As an artist, there are numerous ways to judge the excellence of a piece of art. A colleague of mine, Walter Driesbach, once commented that he recognized quality in a work of art if it made him envious. We think of envy as one of the seven deadly sins, and uncontrolled it is acid demon. But it also has quiet messages that tell us achievement, standards, perseverence and the tremendous transformative power of the personal creative act.

Monday, September 15, 2008

What is art? (continued)

Art is what you ask it to be. Ask it to be merely pretty, and it will be. Ask it to make you feel happy, and it will. Ask it to give you status, and it will. Ask it for a return on your investment, and it will. Ask it to blend into your wall, and it will. Ask it to ask you questions, and it will. Ask it to make you uncomfortable, and it will. Ask it to make your world bigger, and it will. Ask it to help you understand what it means to be human, and it will.

Ask and it will deliver.

Friday, September 12, 2008

What is art?

What is art? Some digging will uncover all kinds of definitions. These definitions will clarify, confuse, provoke, give insight, seem laughable, contradict one another, hang on the past, try to define a future, muddle the now, be conscientious, be flippant, be genuine, be self-serving...

What can someone who cares about art do? First, don't give up. Whatever the definition, it contributes something to the dialogue and could teach us something. Second,look with an open mind at lots of art. It's the art that triggers the definition, not the other way around. Third, come to some resolution, even if a transient one, of what you expect of art. The more you expect of it, and consequently the artist, the subtler, richer and more incisive a definition would be.
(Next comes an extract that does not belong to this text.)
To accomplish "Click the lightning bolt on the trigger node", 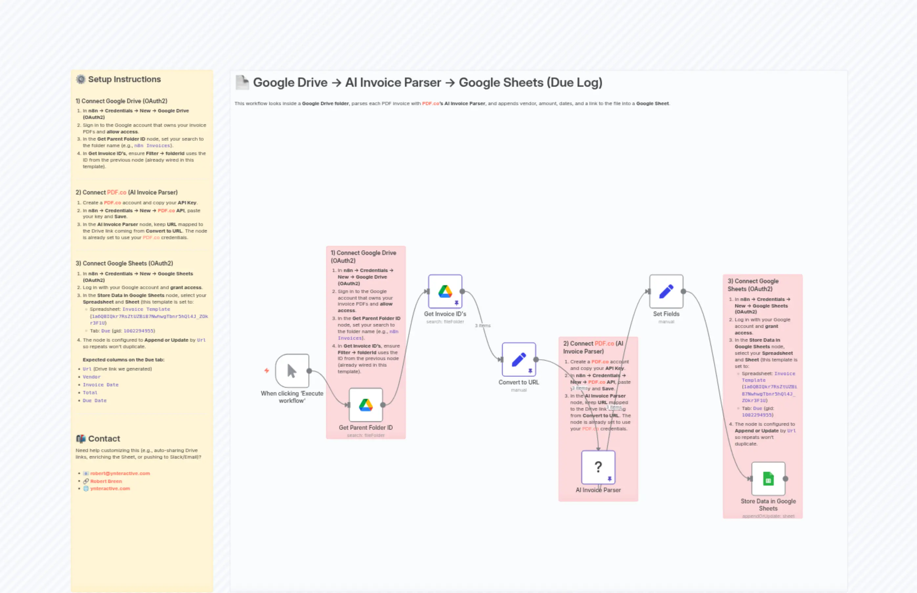I will pos(267,370).
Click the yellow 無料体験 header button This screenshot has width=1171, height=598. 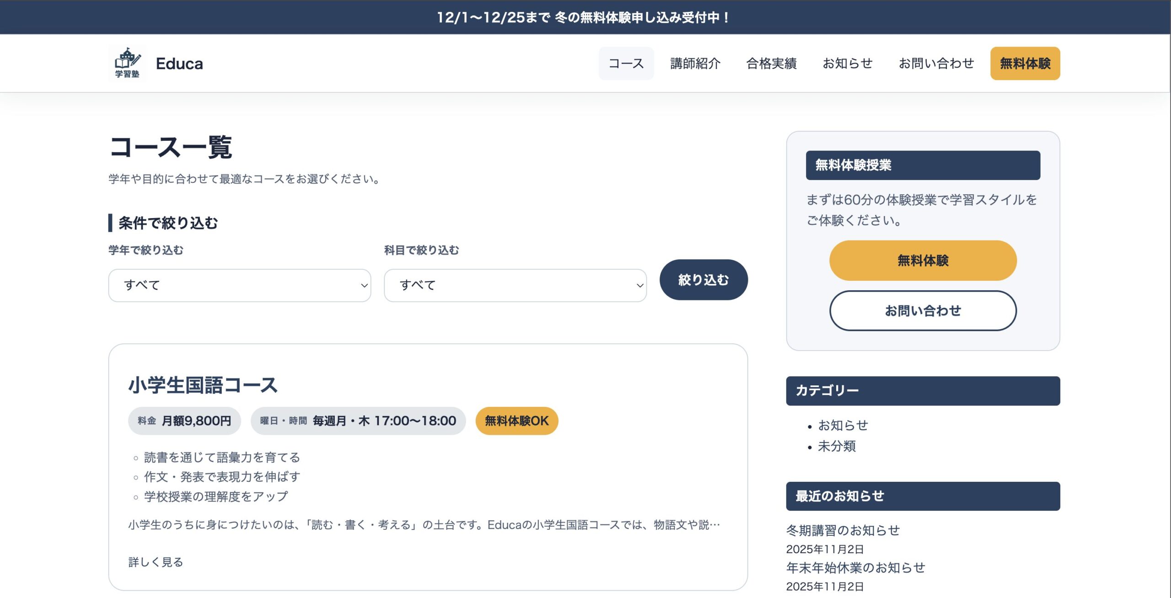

And, in the end, it's your definition, your expectations, of art that will determine how it enters and transforms your life.

Wednesday, September 3, 2008

Born Human

None of are born human. Well, that's arguable, but let's start there. What then do we acquire that makes us human? Do we grow into it, or do we earn it? How do we know we are there? How do we define that we are there? Are we human at only our very best or very worst or in the struggles with the muddle of best and worst?

Who shows us how to be human? How do we reconcile the violence, wars, slavery, brutality, greed, dishonesty and hatred? How do we reconcile each of our own tiny murders?

Ripples

In the end, our lives revolve around a handful of events, each the center of an expanding presence: ripples radiating from a stone dropped in a small pond, a firework expanding into a sphere, a black hole, the thump on a cathedral bell. They extend outward into our past and future in mediated collisions, resonances, chaos and other manifestations of psychological physics. We aren't ever sure that these events are true or real or even happened since they come back to us wrapped in memory or anger or childhood innocence or the layers of others' interpretations. But they direct our lives, sculpt our realities, form the web of our relationships.

I have mine. And the best sense I can make is little sense at all.